Mocean Worker – All About the Bass

I first noticed the music of Mocean Worker when NPR’s All Things Considered used his tune “Tickle It” to introduce their feature “All Tech Considered.” It tickled my ear, so I bought the album it came from, Cinco de Mowo!. I’ve been Mowo-ing ever since. His blend of classic jazz and electronics struck a chord with this old swing queen. It wasn’t Neo-Swing. Mocean Worker, aka producer Adam Dorn, knows his music and can sample the hell out of it. In addition to his own considerable credentials (he’s worked with David Sanborn and Chaka Khan), his father is producer Joel Dorn, who worked with legends like John Coltrane and Charles Mingus.

Last summer, I bought his 2015 release, titled simply Mocean Worker. It still has many samples from classic jazz recordings, and jazzy synths popping and thumping all around. But make no mistake: Mocean Worker is all about the bass. I’m talking oozing, funking, grooving bass. Thumb-slapping, note popping, foot-stomping bass. This is the bass I grew up with. This was the bass I heard my late brother Robert practice hours on end in our shared bedroom as he honed his craft back in the day. This album took me back, in a good way.

“Soul Swing,” the first track, lives up to its name. The pendulum starts swinging, but the funk hits hard. In a flash, it’s the mid-70s, I see brothers and sisters with Afros reaching for the heavens, combs stuck in the back, boomboxes on their shoulders, and skates on their feet. And they be getting down as the music warps and twists, at times sounding as if it came from under the sea or from on high.

The party continues on the next track, “I Told You Twice the First Time.” It has a air of mystery, like we’ve entered a tunnel leading to a dark grotto, the denizens getting down among stalactites and stalagmites.

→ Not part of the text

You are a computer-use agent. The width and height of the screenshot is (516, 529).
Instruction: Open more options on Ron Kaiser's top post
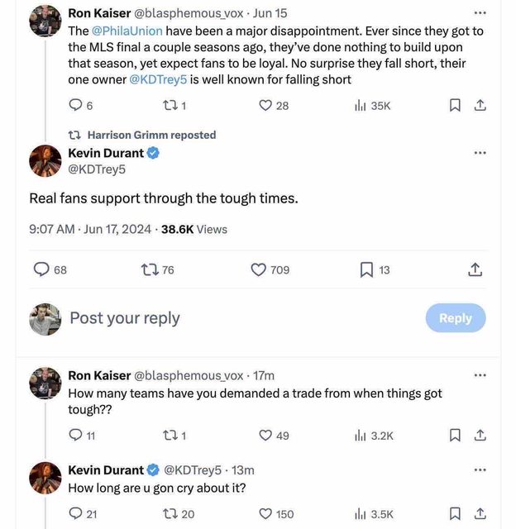pyautogui.click(x=480, y=13)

Mowo the bassist leads off on “The Actual Funk.” Its stomping beat takes me back to Earth Wind & Fire, the bass licks smacking of the sort of thing Robert played at that time in his life. The swinging sax echoes in the background, but the bass owns this tune.

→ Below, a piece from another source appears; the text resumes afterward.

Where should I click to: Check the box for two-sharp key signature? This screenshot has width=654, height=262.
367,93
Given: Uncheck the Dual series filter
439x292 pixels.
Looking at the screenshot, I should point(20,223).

The mash-ups between the swing and the soul and funk really make this album for me. Makes sense. There exists a logical progression between swing and funk. Both are all about the dance. Cab Calloway made a disco-funk version of his theme “Minnie the Moocher” (still prefer the original) just as groups like Dr. Buzzard’s Original Savannah Band celebrated the Big Band era on tunes like “I’ll Play the Fool” or “Cherchez La Femme.”

Mr. Dorn’s talents take the music to the next level. It’s dance music first and foremost, but it also creates a landscape for the mind to wander. Small wonder I often play this album when I’m writing…

Sorry, “RubberBand” just came on. I can’t sit still with this tune. I have to get up and start clapping, every four beats, then every two, then every beat. Every time. It’s hypnotic. I’m similarly addicted to “Savoy Strut.” Love how that track starts in the 70s and takes me to the 80s, when I came of age listening to New Wave.

On “Ralph and Marcus” I hear the bass slapping again. And then on “PunkDisco (Jaco)” Mr. Dorn celebrates the spirit of Jaco Pastorius and his hard-driven style. The last track, “Colette Ma Belle Femme” make me think of Jaco as well, his tender side, a sweet lullaby to end a night of booty shaking.

On all the voyages I take listening to this album, Robert stays with me. I can’t hear a bass or see a bassist without thinking of my late brother. I like to think that he’s with me as I continue the voyages he started me on, as if he’s handing me off to the next generation, to see the tradition he participated in continue on.

With Mocean Worker, the tradition lives. The bass lives. The dance lives. Music lives. It’s all good.